You find a lot of industrial instrumentation that take a digital value, convert it to a voltage and then to a 4-20mA current, only to pass it to the box next door where it is converted back to a voltage then fed into an ADC. Just because each part is made by a different manufacturer ( or is designed to interface to a standard externally if they are actually the same manufacturer) to an old standard, or the next step of a digital interface is too steep a step up price wise so they talk the same data digitally.
Only good thing is you can take that 4-20ma signal, feed it into 5km of dry loop telephone line and use it at the other end with no problems.

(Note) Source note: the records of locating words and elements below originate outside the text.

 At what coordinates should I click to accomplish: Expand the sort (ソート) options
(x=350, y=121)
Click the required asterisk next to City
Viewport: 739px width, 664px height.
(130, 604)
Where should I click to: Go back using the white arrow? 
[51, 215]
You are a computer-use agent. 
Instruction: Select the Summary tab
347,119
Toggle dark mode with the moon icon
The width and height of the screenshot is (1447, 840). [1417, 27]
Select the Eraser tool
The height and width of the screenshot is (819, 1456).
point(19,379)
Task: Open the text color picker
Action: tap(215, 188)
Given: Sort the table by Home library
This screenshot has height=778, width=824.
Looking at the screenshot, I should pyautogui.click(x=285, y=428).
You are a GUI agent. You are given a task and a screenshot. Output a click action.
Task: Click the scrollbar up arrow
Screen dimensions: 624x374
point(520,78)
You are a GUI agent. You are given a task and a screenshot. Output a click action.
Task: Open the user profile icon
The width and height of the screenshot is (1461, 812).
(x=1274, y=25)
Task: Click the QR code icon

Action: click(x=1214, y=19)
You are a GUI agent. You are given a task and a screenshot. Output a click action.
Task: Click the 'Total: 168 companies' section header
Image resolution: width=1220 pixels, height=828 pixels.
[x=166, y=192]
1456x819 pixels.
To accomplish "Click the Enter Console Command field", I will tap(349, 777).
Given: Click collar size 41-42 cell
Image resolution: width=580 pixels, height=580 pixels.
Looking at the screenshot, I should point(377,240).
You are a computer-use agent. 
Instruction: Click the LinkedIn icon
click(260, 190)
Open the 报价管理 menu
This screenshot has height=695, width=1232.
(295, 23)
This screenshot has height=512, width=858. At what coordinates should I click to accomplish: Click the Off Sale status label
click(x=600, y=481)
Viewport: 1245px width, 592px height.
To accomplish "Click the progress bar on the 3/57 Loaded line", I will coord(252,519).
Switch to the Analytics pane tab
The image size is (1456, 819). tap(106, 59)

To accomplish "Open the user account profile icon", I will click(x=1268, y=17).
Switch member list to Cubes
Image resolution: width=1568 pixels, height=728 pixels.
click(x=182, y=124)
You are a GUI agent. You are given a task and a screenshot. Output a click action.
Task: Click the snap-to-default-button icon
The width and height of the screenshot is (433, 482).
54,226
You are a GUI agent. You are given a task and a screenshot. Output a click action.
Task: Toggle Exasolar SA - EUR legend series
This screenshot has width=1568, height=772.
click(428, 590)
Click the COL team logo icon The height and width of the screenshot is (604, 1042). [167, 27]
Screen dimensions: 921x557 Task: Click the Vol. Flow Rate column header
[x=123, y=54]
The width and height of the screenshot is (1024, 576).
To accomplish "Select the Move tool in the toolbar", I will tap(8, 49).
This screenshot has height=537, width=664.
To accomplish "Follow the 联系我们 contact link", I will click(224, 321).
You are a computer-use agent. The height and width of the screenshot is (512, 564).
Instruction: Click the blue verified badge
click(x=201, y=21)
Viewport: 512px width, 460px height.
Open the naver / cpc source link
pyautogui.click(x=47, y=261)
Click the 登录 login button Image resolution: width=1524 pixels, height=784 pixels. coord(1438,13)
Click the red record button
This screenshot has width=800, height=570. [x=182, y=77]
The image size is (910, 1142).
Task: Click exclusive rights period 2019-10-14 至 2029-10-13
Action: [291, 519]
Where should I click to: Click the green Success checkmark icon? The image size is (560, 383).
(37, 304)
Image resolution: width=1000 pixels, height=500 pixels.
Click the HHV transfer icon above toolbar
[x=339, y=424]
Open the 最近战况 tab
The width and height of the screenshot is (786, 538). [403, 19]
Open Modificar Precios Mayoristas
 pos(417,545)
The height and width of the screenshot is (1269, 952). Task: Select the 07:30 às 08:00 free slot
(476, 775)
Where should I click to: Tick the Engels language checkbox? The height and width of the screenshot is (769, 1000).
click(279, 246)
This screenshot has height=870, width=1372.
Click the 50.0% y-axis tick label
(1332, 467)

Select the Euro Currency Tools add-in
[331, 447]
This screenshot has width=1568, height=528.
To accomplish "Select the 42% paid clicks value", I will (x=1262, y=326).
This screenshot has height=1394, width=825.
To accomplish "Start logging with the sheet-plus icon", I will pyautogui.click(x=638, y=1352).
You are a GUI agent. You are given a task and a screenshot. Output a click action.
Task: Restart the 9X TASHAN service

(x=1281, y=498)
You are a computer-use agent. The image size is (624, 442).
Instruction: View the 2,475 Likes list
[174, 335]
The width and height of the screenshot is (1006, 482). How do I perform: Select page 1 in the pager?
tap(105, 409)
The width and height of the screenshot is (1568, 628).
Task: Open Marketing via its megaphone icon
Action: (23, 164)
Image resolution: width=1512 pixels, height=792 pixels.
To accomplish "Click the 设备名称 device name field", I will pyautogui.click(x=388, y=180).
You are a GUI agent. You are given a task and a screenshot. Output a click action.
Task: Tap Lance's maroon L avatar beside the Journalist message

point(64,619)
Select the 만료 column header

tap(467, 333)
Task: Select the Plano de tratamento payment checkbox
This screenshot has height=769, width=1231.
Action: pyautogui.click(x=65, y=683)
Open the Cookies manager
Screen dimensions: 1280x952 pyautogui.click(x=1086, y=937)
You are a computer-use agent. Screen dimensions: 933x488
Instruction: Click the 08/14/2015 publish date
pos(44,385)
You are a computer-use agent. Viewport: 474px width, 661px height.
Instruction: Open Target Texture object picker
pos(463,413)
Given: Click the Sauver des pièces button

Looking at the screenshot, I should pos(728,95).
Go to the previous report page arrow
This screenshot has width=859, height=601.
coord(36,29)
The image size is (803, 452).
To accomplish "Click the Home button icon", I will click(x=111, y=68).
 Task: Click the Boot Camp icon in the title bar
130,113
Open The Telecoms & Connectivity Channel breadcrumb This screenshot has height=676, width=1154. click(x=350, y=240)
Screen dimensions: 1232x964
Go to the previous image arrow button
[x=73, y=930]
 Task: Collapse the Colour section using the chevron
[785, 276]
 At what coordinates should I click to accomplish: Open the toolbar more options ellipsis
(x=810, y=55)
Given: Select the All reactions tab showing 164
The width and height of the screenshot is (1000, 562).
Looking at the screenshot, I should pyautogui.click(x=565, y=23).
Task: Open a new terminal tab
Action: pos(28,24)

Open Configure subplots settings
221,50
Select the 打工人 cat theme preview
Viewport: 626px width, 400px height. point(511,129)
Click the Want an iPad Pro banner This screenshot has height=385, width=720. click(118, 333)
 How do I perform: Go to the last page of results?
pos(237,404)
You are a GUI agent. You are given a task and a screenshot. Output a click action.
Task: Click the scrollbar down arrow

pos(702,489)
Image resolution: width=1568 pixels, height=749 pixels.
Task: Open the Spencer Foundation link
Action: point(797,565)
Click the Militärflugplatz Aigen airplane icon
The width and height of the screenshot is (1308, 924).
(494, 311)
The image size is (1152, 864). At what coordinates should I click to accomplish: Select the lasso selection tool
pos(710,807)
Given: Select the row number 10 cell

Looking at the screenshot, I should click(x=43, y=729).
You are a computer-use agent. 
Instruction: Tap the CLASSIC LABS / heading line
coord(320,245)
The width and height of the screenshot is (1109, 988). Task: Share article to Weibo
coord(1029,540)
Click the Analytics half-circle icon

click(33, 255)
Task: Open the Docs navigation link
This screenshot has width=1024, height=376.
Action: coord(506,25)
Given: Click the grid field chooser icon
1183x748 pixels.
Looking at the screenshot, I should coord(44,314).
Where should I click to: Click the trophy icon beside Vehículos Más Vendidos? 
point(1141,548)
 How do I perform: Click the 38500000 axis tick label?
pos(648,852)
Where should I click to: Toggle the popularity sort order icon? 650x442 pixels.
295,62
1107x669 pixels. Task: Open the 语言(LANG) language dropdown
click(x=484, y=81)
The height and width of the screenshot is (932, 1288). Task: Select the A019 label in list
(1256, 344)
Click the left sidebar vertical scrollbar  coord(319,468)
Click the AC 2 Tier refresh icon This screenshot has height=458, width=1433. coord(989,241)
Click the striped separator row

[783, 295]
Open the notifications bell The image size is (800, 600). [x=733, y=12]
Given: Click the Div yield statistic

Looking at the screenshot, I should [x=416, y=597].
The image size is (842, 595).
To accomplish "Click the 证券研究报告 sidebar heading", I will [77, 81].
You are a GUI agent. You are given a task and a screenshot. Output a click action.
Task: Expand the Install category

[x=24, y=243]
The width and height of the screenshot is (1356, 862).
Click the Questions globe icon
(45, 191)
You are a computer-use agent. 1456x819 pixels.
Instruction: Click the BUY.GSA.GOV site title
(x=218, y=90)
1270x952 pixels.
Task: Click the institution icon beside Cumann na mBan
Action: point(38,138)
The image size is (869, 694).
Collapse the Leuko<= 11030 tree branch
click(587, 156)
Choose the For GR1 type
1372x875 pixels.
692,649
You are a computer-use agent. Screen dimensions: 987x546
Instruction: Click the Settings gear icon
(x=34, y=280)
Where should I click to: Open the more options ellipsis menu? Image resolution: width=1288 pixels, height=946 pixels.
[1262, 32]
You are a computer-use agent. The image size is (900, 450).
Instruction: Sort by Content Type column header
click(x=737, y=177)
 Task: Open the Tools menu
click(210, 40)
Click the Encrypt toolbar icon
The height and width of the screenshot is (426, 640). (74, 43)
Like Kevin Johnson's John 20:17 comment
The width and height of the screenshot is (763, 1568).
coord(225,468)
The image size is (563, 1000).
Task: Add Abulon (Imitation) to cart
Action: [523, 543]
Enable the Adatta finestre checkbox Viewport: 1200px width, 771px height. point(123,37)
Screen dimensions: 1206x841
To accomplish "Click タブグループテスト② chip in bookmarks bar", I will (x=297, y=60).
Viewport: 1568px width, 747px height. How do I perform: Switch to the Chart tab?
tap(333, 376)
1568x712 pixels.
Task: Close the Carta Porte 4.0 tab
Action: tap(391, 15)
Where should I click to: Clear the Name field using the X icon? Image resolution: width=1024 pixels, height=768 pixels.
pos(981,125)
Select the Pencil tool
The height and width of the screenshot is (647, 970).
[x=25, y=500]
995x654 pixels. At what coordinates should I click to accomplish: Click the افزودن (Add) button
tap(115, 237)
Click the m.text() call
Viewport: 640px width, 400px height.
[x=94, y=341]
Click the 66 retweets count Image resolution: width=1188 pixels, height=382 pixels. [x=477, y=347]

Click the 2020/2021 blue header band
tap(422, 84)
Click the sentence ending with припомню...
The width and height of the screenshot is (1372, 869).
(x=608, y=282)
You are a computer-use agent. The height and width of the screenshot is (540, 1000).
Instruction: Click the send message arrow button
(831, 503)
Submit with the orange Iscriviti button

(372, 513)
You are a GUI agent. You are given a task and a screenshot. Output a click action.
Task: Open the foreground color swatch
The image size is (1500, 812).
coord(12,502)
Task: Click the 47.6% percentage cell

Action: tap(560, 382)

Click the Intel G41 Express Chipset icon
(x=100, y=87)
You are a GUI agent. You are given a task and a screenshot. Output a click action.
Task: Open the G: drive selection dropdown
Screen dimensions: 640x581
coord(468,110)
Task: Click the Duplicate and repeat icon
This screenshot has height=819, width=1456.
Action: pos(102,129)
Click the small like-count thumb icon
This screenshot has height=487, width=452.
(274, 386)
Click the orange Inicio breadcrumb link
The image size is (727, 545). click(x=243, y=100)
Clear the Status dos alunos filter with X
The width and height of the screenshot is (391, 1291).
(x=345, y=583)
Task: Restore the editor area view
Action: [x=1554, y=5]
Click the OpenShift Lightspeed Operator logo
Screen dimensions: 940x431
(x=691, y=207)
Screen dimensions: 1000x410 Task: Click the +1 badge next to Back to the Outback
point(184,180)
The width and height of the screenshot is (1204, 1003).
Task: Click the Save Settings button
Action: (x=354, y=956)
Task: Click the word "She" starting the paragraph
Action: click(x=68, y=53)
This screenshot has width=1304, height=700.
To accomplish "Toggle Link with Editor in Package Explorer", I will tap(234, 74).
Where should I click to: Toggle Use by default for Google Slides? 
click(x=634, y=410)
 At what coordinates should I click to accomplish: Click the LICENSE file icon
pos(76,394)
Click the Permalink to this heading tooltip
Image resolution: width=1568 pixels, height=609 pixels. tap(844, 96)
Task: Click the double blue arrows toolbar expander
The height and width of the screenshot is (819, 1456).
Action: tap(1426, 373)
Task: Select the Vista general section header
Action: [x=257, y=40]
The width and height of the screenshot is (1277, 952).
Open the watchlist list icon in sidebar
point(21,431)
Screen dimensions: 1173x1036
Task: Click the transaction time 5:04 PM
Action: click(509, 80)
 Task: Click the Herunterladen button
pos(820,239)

I've certainly had to do stuff like this when connecting various incompatible interfaces where you can't (or aren't given the time to) get inside stuff.
On one occasion we modified an old Marconi Transmitter for Automatic operation.
It had never been intended for such service,& had separate Sound & vision Tx in the same box,each with their own control supply,one being 60v AC,the other 60V DC.
A PLC was configured as a "Virtual Technician" to perform all the actions a real Tech would do in the morning,at closedown,& under fault conditions.
We discovered the cable we had bought to do the job was only rated at 30v,so we made up a relay box to switch the 60V control circuits.
Add to that,video & sound fail alarms interfacing into vision & sound switching which was never intended to have a second control input,plus a lot of other stuff,& it was a complete "sh##t mix".
Worked well for around 7 years,though!